The external identifier defining the Transcript Reference Sequence.

dna_change

The change at the DNA level relative to the Transcript Reference Sequence.

dna_var_type

The descriptive name for the DNA sequence variation type, such as ‘Substitution’, ‘Copy number gain’, ‘Deletion’, etc.

amino_acid_change

The change at the amino acid (protein) level caused by the DNA change.

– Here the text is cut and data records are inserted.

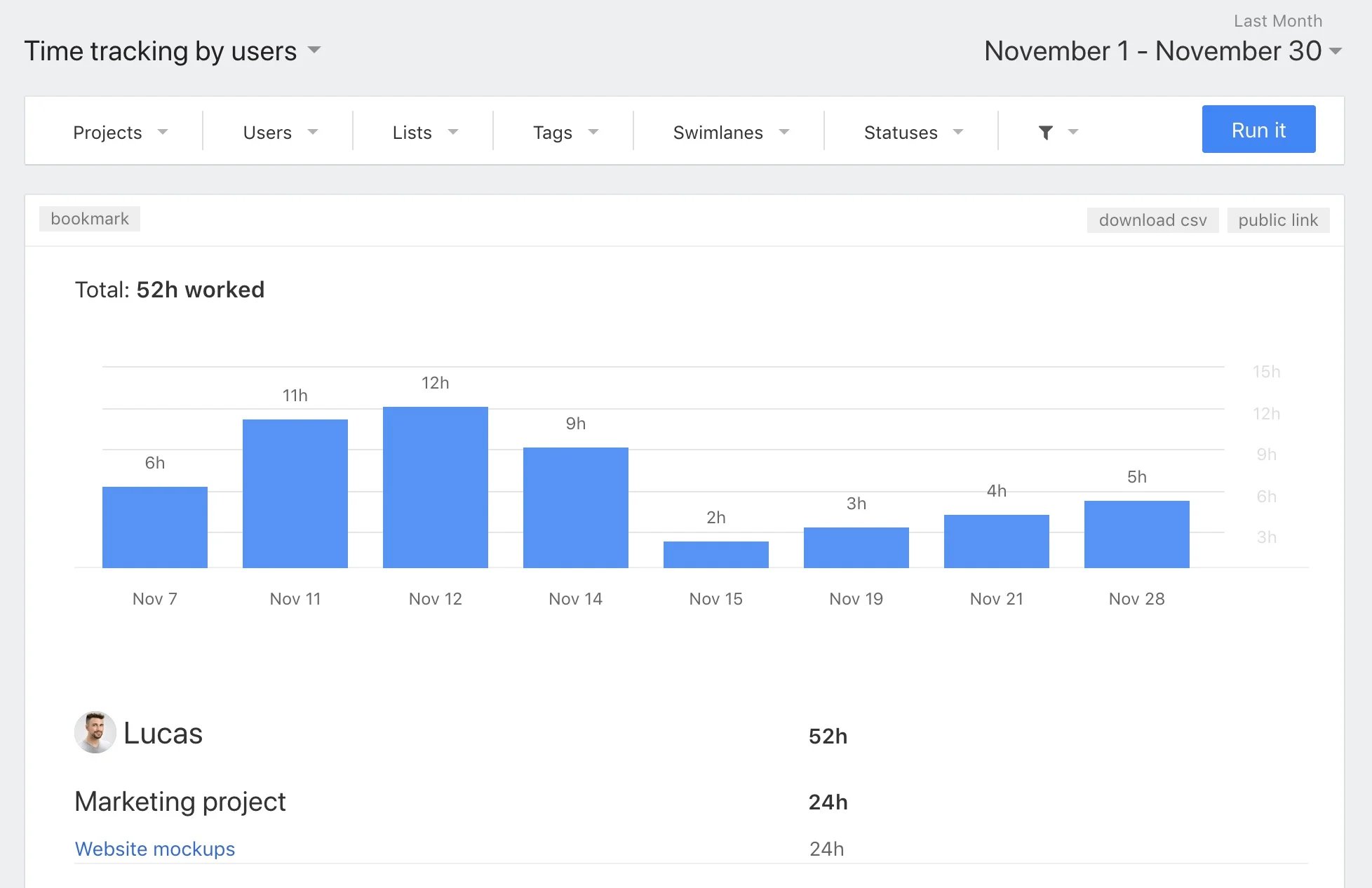Image resolution: width=1372 pixels, height=888 pixels.
Task: Click the bookmark button
Action: (90, 219)
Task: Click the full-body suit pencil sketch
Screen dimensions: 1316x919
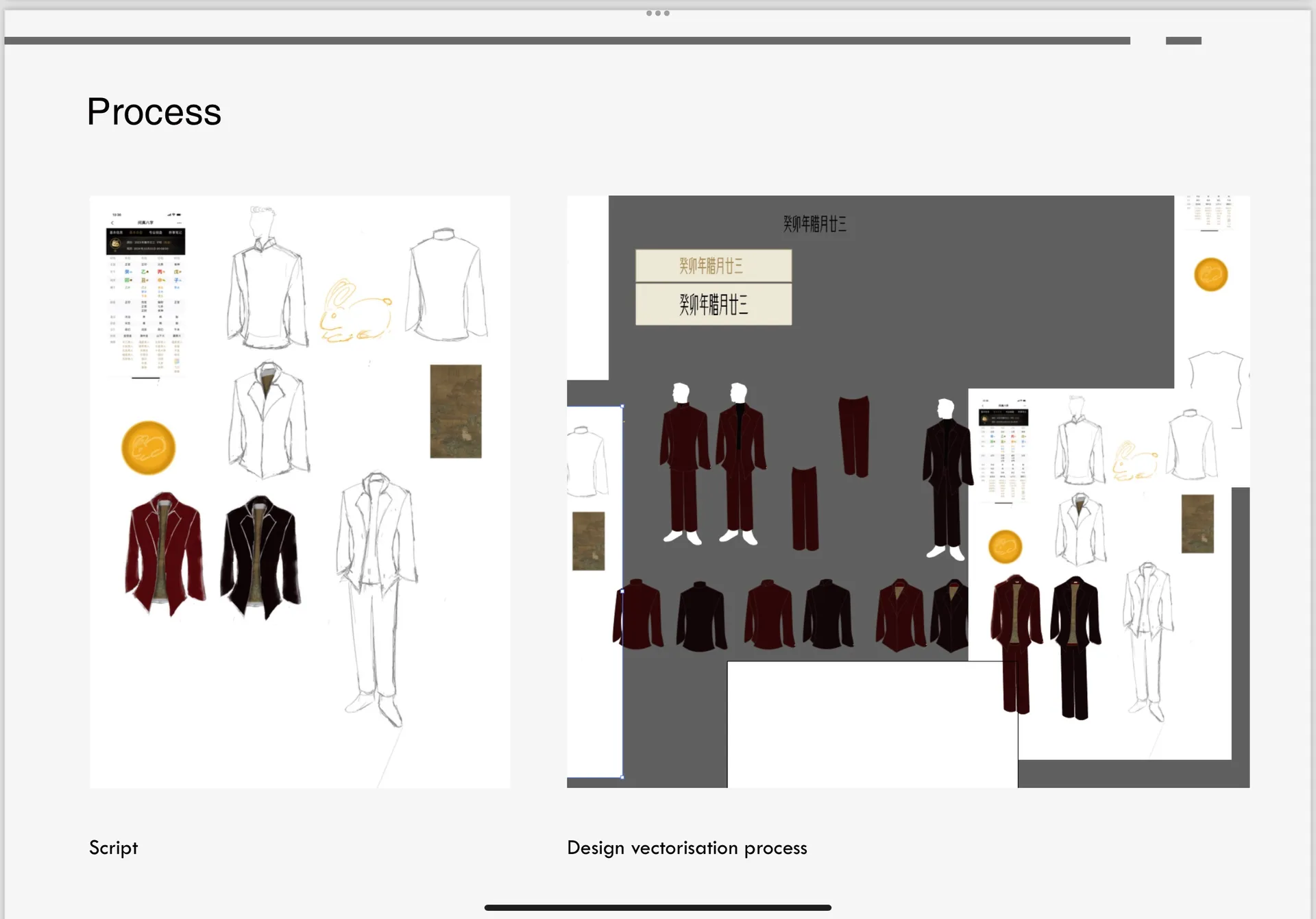Action: tap(376, 598)
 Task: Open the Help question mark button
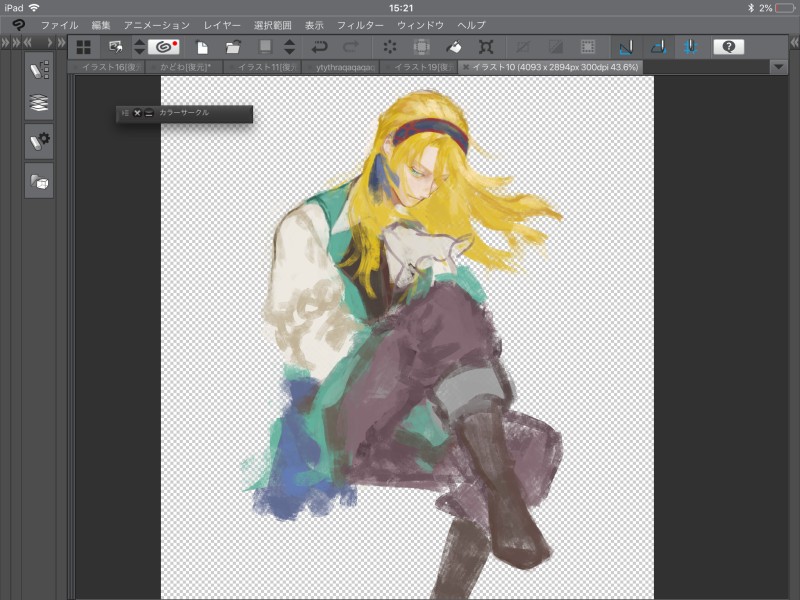coord(728,47)
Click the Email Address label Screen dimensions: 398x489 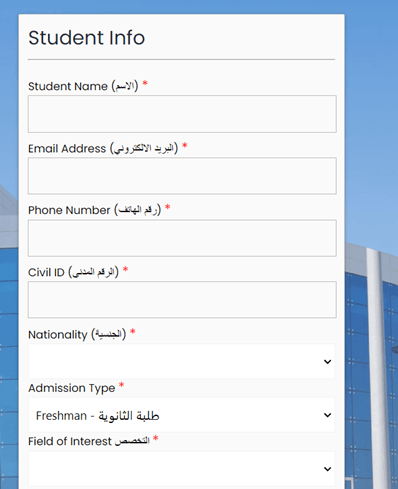(x=103, y=148)
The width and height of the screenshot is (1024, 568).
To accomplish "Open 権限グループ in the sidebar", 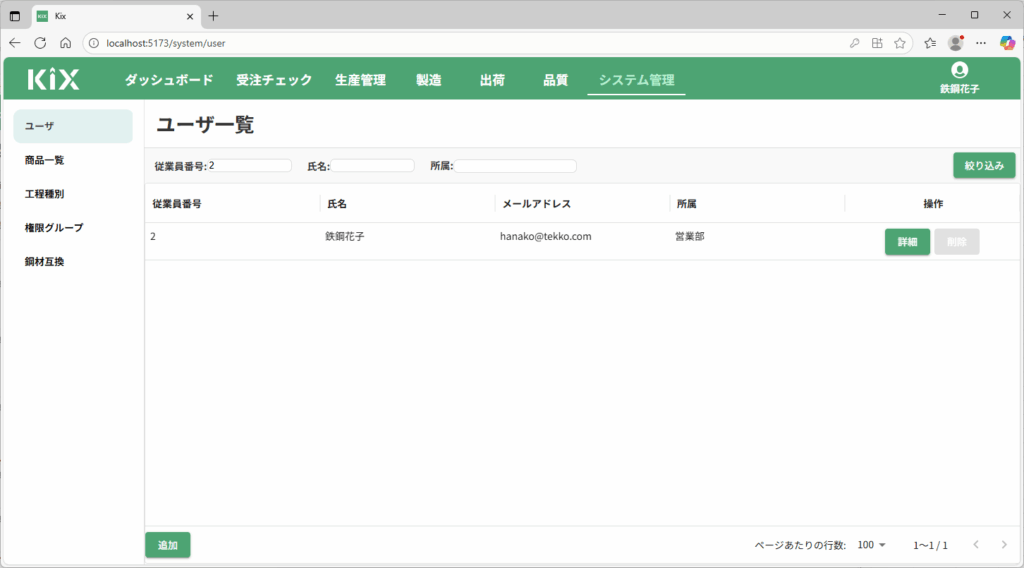I will coord(54,228).
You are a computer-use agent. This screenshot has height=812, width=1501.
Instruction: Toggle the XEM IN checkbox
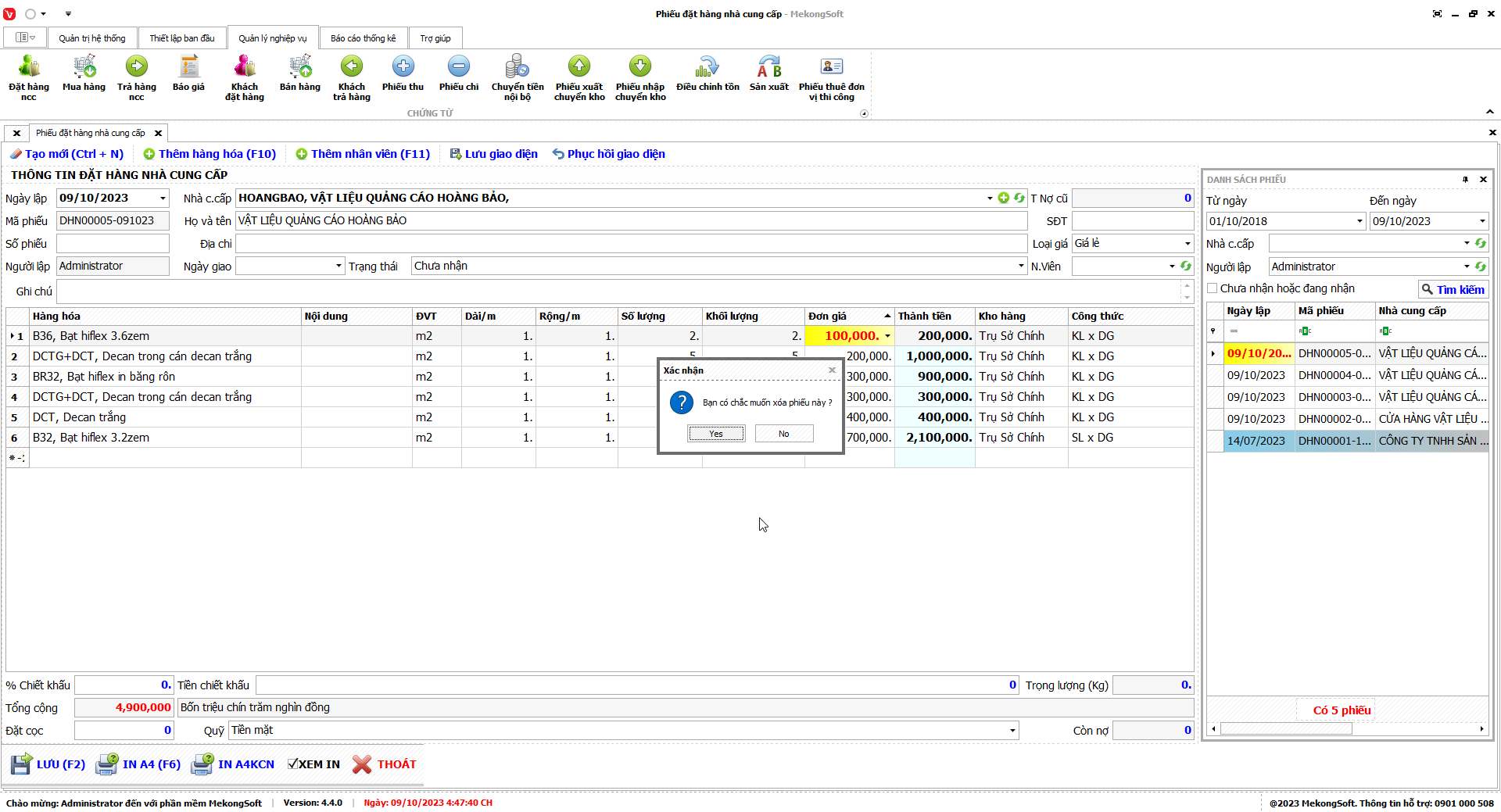292,764
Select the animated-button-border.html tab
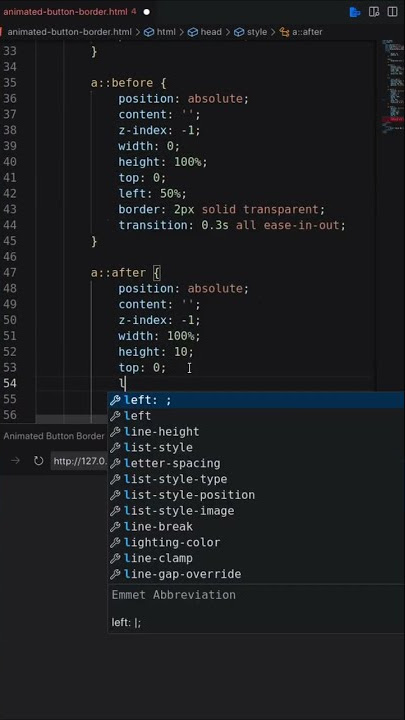The image size is (405, 720). pos(65,12)
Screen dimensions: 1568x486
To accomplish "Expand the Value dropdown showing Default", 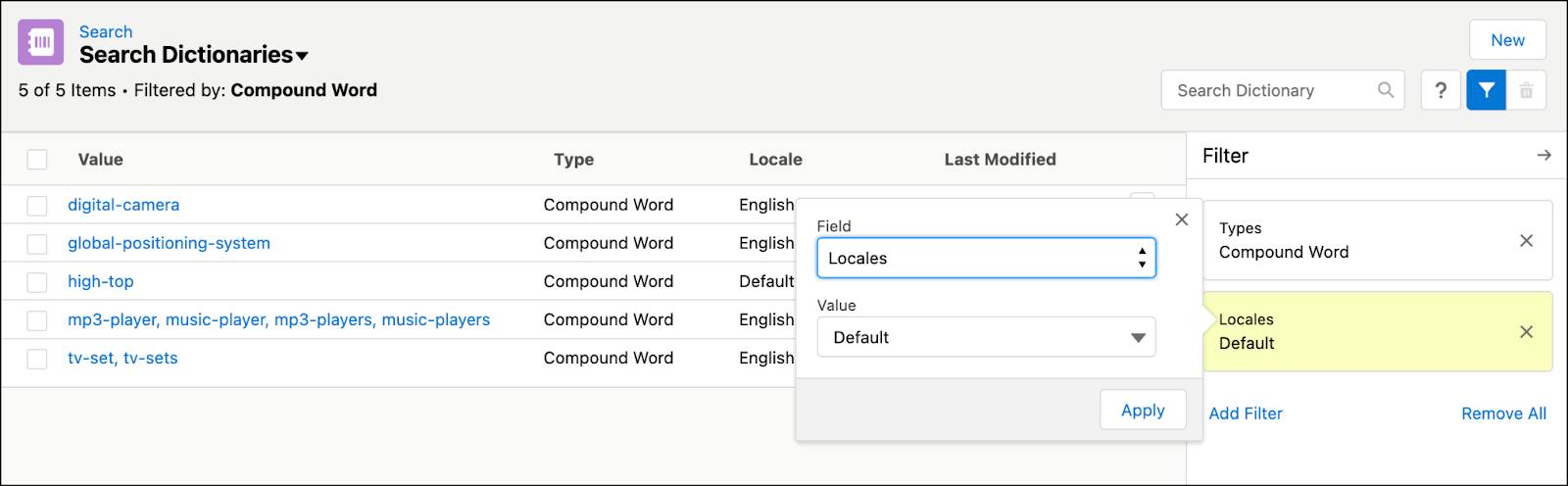I will point(986,337).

variant_molecular_consequence

The descriptive name for the molecular consequence of the variant, such as ‘Missense Variant’, ‘Nonsense’, ‘Frameshift Variant’, etc.

genomic_dna_change

The change at the DNA level relative to the Genomic Reference Sequence.

allelic_frequency

The percentage of all of the reads at this genomic location that were represented by the given allele. For homozygotes it will be close to 100%; for heterozygotes it will be close to 50%. It can be a smaller number when there are mosaics or multiple chromosomes, or mixtures of tumor cells and normal cells. It is stored in the system as a decimal between 0 and 1 - this is calculated by dividing the percentage by 100.

copy_number_lower

The lower bound of the copy number range for the variant.

copy_number_upper

The upper bound of the copy number range for the variant.

gene_name

The name of the gene associated with the variant record, such as ‘POLE’, ‘TP53’, ‘CYP2D6’, etc.

phenotype_spec_var_class

The descriptive name for the phenotype variant class, such as ‘Pathogenic’, ‘Likely Pathogenic’, ‘Uncertain Significance’, etc.

interpretation

The full text interpretation associated with the variant record, aggregated from individual interpretation lines.

accession_number

The specimen accession numbers associated with the ordered test, stored as a comma-separated string if multiple accession numbers are present.

stamp_pipeline_version

The version of the STAMP pipeline used for the test associated with the variant record.

specimen_type

The specimen type associated with the order for the variant record, such as ‘Blood’, ‘Tissue/Bone - Biopsy’, ‘Existing Patient Material’, etc.

specimen_source

The specimen source associated with the order for the variant record, such as ‘Blood, from Venipuncture’, ‘Saliva’, ‘Liver’, etc.